Our scientists found subtle differences in the T cell responses in those who had “long COVID” compared to those who did not. Future work is exploring why this might be and what this finding means for those with persistent symptoms.
Original manuscript published in Science Advances
July 31st, 2021 —
SARS-CoV-2 antibody magnitude and detectability are driven by disease severity, timing, and assay
Our epidemiologists working in close partnership with our clinical and laboratory scientists measured antibodies on 128 LIINC participants over the first 6 months in the study. They used 14 different types of antibody tests - some of which are widely available in doctor’s offices and hospitals and others which are research-only - and found that the levels of antibodies depended on (1) how sick someone was during their initial illness, (2) how much time had passed since they were sick, and (3) the type of test used.
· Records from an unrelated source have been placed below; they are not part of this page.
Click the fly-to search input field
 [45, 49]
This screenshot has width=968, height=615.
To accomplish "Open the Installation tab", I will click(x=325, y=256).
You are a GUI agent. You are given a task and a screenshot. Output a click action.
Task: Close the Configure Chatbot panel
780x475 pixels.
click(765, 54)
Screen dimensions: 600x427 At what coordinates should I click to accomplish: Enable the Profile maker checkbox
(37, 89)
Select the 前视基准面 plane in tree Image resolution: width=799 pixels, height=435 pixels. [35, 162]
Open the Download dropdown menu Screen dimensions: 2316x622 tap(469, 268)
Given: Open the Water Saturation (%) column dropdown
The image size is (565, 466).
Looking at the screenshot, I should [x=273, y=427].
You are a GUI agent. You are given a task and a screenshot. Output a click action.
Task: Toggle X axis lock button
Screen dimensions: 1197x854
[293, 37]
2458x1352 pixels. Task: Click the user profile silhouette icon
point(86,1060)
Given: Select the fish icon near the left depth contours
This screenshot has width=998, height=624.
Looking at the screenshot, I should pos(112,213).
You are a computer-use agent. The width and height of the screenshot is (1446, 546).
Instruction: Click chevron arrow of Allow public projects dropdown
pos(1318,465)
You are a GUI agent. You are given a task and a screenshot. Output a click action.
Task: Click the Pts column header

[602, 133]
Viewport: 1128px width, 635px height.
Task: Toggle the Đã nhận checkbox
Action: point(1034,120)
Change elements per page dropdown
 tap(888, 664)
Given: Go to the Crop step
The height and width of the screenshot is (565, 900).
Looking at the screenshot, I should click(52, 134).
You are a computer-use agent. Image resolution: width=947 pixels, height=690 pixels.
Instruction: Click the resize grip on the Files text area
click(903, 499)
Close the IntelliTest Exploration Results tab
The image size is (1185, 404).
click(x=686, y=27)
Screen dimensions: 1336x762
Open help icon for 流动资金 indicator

These findings will shape how we think about the results of testing campaigns when antibodies are measured on large numbers of people trying to figure out who did and did not previously have SARS-CoV-2 infection.
Original manuscript published in the Journal of NeuroVirology
February 2nd, 2021 —
Persistent COVID-19-associated neurocognitive symptoms in non-hospitalized patients
Our neurology collaborators analyzed data from the first 100 volunteers in LIINC to identify people with persistent neurological complaints. They performed an in-depth evaluation of two people reporting “brain fog” issues using neurocognitive testing. These findings led to the implementation of the Coronavirus Neurocognitive Study (CNS) which is now seeing LIINC volunteers to try to understand these issues in our cohort.